New TB drug TBAJ-587 shows unexpected potency, but lab tests may mislead

Tuberculosis research has gained a promising new candidate in the diarylquinoline (DARQ) family. The first-in-class diarylquinoline bedaquiline (BDQ) is already in the medicines list for drug-resistant tuberculosis, and researchers led by Santiago Ramón‐García tested a next-generation DARQ called TBAJ-587. According to the study abstract, TBAJ-587 combines improved anti-Mycobacterium tuberculosis (Mtb) activity with reduced cardiac repolarization abnormalities. To explore how this compound behaves against Mtb in the lab, the team studied TBAJ-587 together with its main metabolites, named M2, M3 and M12. They grew Mtb under three different nutrient scenarios: standard (ST) growth conditions, with cholesterol (CHO), or with fatty acids (FA) as alternative carbon sources. The goal was not only to see whether the drugs killed bacteria but to measure drug levels over time inside samples, so that pharmacodynamics (PD) – what the drug does to the bacteria – could be tied directly to pharmacokinetics (PK) – how much active drug was present. This approach aimed to produce a clearer, time-resolved picture of drug action in Mtb cultures than typical single-point measurements.

The team used Minimal inhibitory concentration (MIC) assays and time-kill assays (TKA) linked to drug measurements in bacterial samples to correlate PD with actual PK. Results showed that the most active compounds were TBAJ-587 and its M3 metabolite. Both exhibited broth media and concentration dependent efficacy, producing a bactericidal effect at concentrations at or above ≥5x MIC. However, when bacterial cultures were treated with 1x MIC and 2x MIC of TBAJ-587 they resumed growth after 28 days and displayed moderately increased MIC values compared to untreated conditions. Those changes in susceptibility were linked to new variants of BDQ resistance mutations in the atpE, atpB, and Rv0678 genes. The study also revealed that TBAJ-587 and metabolites bind to polystyrene plastic-ware, the most commonly used material in antimicrobial research, meaning the effective unbound drug concentration depended on the media composition.
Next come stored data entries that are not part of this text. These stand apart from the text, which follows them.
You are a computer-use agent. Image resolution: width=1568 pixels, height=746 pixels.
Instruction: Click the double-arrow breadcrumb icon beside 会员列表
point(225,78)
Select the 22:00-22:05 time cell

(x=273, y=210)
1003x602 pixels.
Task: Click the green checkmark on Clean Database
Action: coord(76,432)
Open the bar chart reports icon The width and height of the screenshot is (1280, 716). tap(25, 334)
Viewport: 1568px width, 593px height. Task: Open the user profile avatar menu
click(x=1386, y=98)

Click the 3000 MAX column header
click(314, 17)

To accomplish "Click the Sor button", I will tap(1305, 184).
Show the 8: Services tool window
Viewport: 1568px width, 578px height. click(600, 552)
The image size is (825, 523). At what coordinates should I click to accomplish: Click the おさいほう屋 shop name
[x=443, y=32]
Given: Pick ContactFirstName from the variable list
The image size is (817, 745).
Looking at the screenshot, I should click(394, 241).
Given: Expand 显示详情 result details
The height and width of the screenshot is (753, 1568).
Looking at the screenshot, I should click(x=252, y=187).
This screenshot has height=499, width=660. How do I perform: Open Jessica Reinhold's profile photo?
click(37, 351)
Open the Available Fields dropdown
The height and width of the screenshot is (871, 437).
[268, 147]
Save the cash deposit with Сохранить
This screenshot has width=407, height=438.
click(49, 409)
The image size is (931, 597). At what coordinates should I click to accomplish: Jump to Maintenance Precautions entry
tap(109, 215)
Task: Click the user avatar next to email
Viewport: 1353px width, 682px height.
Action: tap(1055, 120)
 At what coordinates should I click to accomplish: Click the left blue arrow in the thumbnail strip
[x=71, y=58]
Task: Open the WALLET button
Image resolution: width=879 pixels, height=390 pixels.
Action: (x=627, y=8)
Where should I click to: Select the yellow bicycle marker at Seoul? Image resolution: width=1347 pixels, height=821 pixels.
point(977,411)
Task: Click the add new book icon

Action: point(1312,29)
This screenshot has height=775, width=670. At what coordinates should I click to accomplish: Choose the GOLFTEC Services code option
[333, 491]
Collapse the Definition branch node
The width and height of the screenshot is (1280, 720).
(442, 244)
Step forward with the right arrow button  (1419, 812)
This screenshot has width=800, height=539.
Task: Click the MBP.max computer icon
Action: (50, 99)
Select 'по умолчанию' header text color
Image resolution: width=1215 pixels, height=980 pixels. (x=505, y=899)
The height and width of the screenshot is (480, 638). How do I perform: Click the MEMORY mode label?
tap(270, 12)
PKPD analyses further determined that Mtb was killed with lower exposures of TBAJ-587 and M3 than expected in ST and FA broth, suggesting previously underestimated potency in these media.

These findings carry several practical implications for research and drug development. First, the observation that TBAJ-587 and M3 are more potent than expected in some media suggests standard lab assays may under- or overestimate activity unless drug binding and media effects are accounted for; binding to polystyrene plastic-ware changes the fraction of unbound, active compound and therefore the true exposure experienced by bacteria. Second, the emergence of new variants of BDQ resistance mutations in atpE, atpB, and Rv0678 after extended exposure at lower concentrations highlights the importance of linking concentration over time to bacterial response: suboptimal exposures allowed regrowth and selection of resistance. Third, because TBAJ-587 reportedly has improved anti-Mycobacterium tuberculosis activity and reduced cardiac repolarization abnormalities, these lab results—now the first in-vitro study to precisely link PD to PK over time in Mtb cultures—provide more realistic longitudinal data to feed translational models. In short, the work points to the need for careful PKPD-informed testing when advancing promising compounds such as TBAJ-587 toward clinical development and for adjusting laboratory methods to reflect true effective concentrations.